FIRST it was called New Osbaldwick. Then the Joseph Rowntree Foundation rechristened it Derwenthorpe.

Now the Diary learns it has a new name: Dead Newt Thorpe.

The nickname was dreamt up by opponents of Jo Ro's plan to build a model village on open land near Osbaldwick. This project was put in jeopardy by the discovery of a pair of great crested newts, a protected species.

Meanwhile, protesters were interested to read about a project in Joseph Rowntree's original model village, New Earswick.

The New Earswick Bulletin, June edition, carries a report on the new frog pond in the village. "It is to be hoped that the new frog pond will become home to newts as well as frogs and toads, especially the great crested newt which is an endangered species," writes Elisabeth Alley.

How odd. The Jo Ro Foundation is busily discouraging rare newts in Derwenthorpe, but it is positively inviting them to move to New Earswick.

A LETTER from the foundation in last night's Evening Press poured amphibian-free cold water on the notion that a newt colony could exist on the site earmarked for new housing.

But not so long ago the place was teeming with the fellows.

John Rawcliffe has already told the Diary how children used to grab handfuls of newts and stuff them in jam jars 40 years ago.

Those memories prompted George Appleby of Clifton to look back.

He was 11 years old when war broke out in 1939, living at the Tang Hall Lane end of Fifth Avenue - "across the road from Farmer Herbert's fields, which we were always in.

"Our back garden went down to the Derwent Valley Railway line with its embankments, which we also explored at great length and knew well, way past Osbaldwick and the electricity power station.

"One of the best places to find lizards, newts, frogs, toads and things related was inside the pits, spaced alongside the line at intervals, with sleeper logs on top. We knew all the many birds' eggs by sight and the Allied and enemy aircraft too.

"Recently, my wife of 54 years (a Burnholme lass) and I parked near the

Derwent Arms and walked through Metcalf Lane to Bad Bargain Lane, to see where the trust development is going to happen.

#### [Information supplied]
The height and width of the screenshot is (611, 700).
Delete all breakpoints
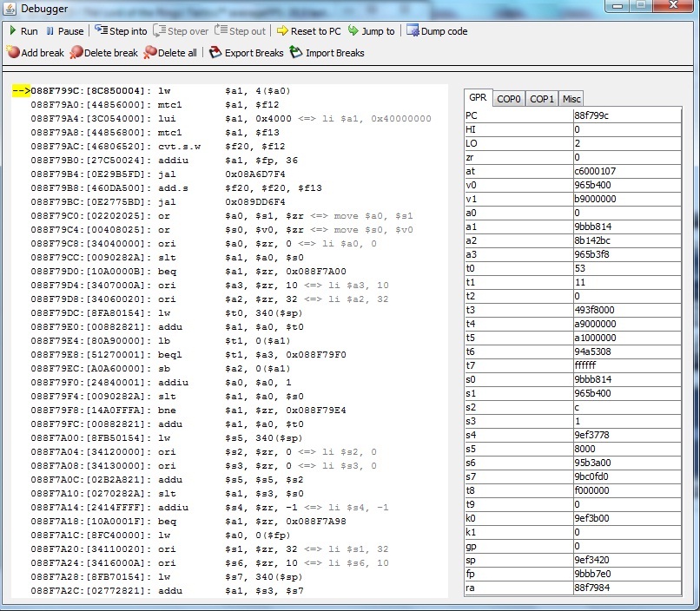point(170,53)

---

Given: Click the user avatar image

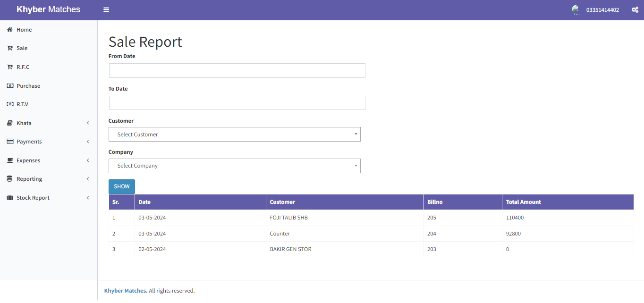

#### [Task requirements]
a) Update the diary column's passage, everything from "The New Earswick" down to "with the fellows.", putting "wildlife pond" in place of "frog pond".
b) In the diary column, how old was George Appleby when war broke out in 1939?
c) According to the diary column, why was the plan to build a model village near Osbaldwick put in jeopardy? Answer in one to three sentences.

#### [Solutions]
a)
The New Earswick Bulletin, June edition, carries a report on the new wildlife pond in the village. "It is to be hoped that the new wildlife pond will become home to newts as well as frogs and toads, especially the great crested newt which is an endangered species," writes Elisabeth Alley.

How odd. The Jo Ro Foundation is busily discouraging rare newts in Derwenthorpe, but it is positively inviting them to move to New Earswick.

A LETTER from the foundation in last night's Evening Press poured amphibian-free cold water on the notion that a newt colony could exist on the site earmarked for new housing.

But not so long ago the place was teeming with the fellows.

b) He was 11 years old.

c) A pair of great crested newts was discovered on the open land near Osbaldwick. The great crested newt is a protected species.